The yield on Spain’s benchmark ten-year bonds closed out 2011 at just over 5 percent, lower than Italy’s 7 percent, a rate that is widely-considered to be unsustainable in the long-run. However, in the first few days of the new year the Spanish yield has risen past 5.5 percent amid dismal economic growth forecasts.
Spain has to keep a lid on its borrowings especially with unemployment so high and its regions and the private sector so indebted. Spain crawled out of nearly two years of recession in 2010, but the economy slowed this summer and growth was outright flat in the third quarter of this year.
Earlier Thursday, the new economy minister was quoted as saying the government expects the country’s banks to find up to €50 billion ($65 billion) to shore up balance sheets weakened by exposure to a burst real estate bubble.

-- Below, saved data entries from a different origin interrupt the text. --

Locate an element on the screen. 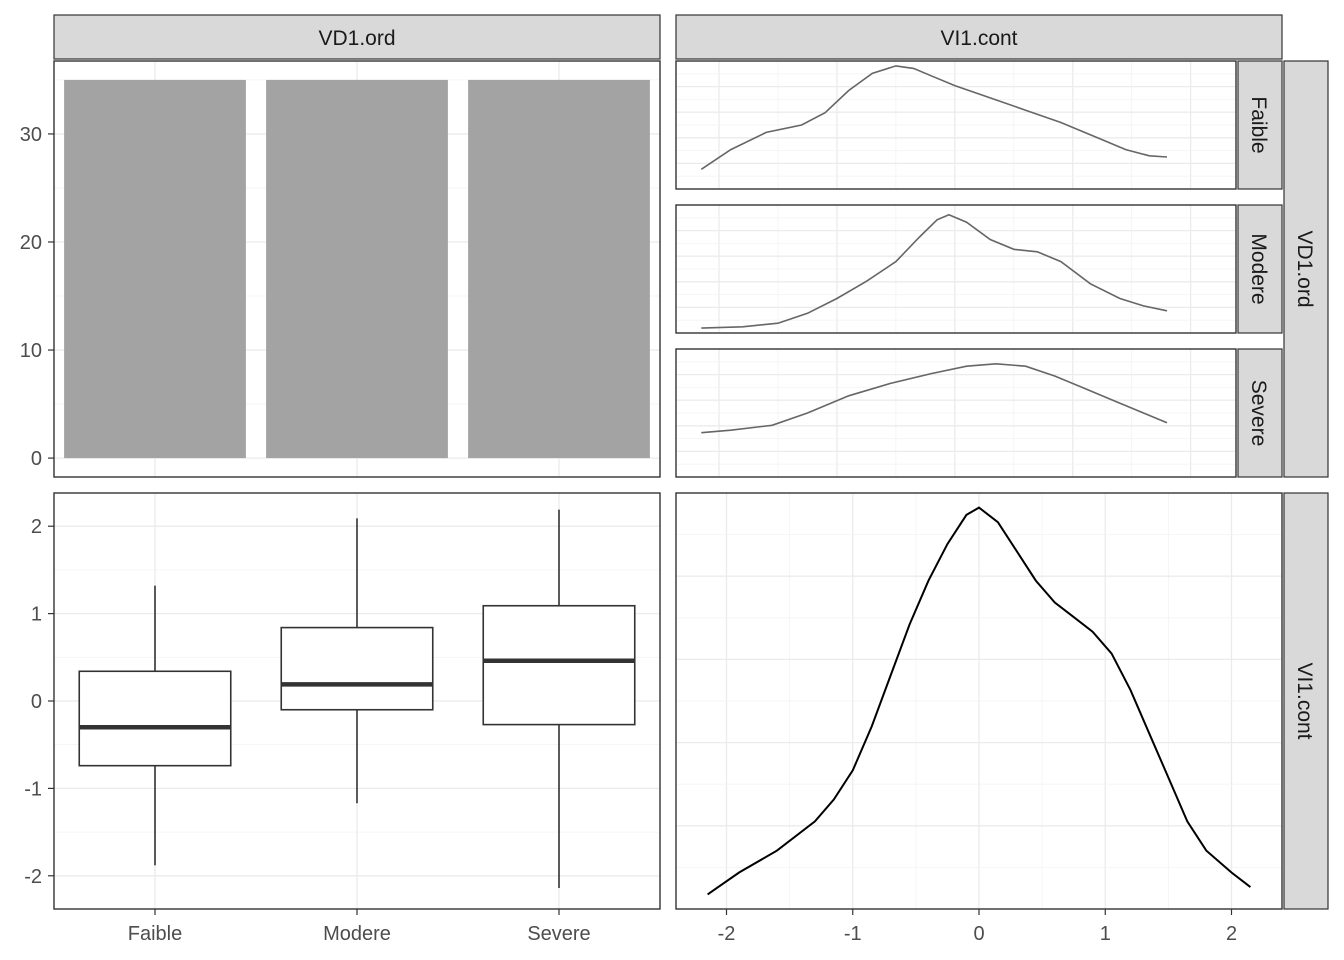 The height and width of the screenshot is (960, 1344). strip-right-outer: VD1.ord is located at coordinates (1306, 269).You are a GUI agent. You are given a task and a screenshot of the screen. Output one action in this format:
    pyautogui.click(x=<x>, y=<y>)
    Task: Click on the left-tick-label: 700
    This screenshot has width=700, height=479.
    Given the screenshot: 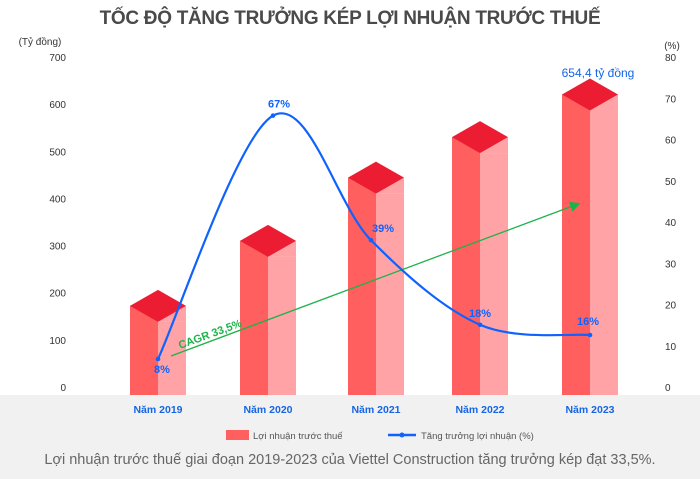 What is the action you would take?
    pyautogui.click(x=58, y=58)
    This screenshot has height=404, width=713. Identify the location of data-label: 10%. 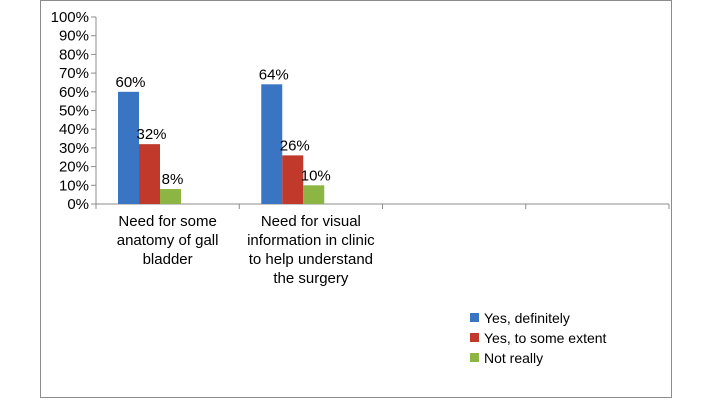
(316, 176).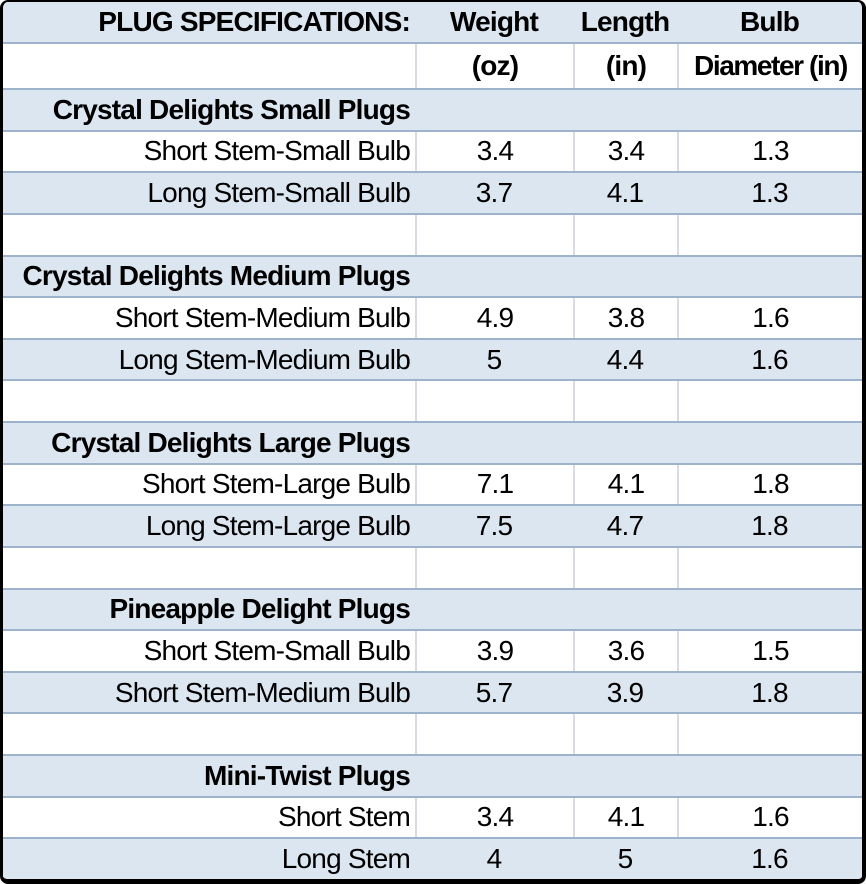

Luis de Guindos told The Financial Times in an interview that this had to be done without posing a burden for public finances. That indicates that the government will be loathe to put more money into cash-strapped banks.
He said most of the country’s banks could raise the money through their own earnings, while weaker lenders — such as savings banks called ‘cajas’ — could be absorbed in a new wave of consolidation.
The Bank of Spain says the country’s financial sector holds about €176 billion ($228 billion)in bad loans or other toxic assets from the real estate sector. That is just over half of the sector’s property-related exposure.
In a previous round of restructuring over the past two years or so, Spanish banks have set aside billions in provisions to cover non-performing loans or repossessed property.
De Guindos was also reported as saying that the government plans strict new controls over the budgets of Spain’s 17 semiautonomous regions. He said that under a new law to be passed in March, regional spending blueprints will need approval from the central government before they can be enacted.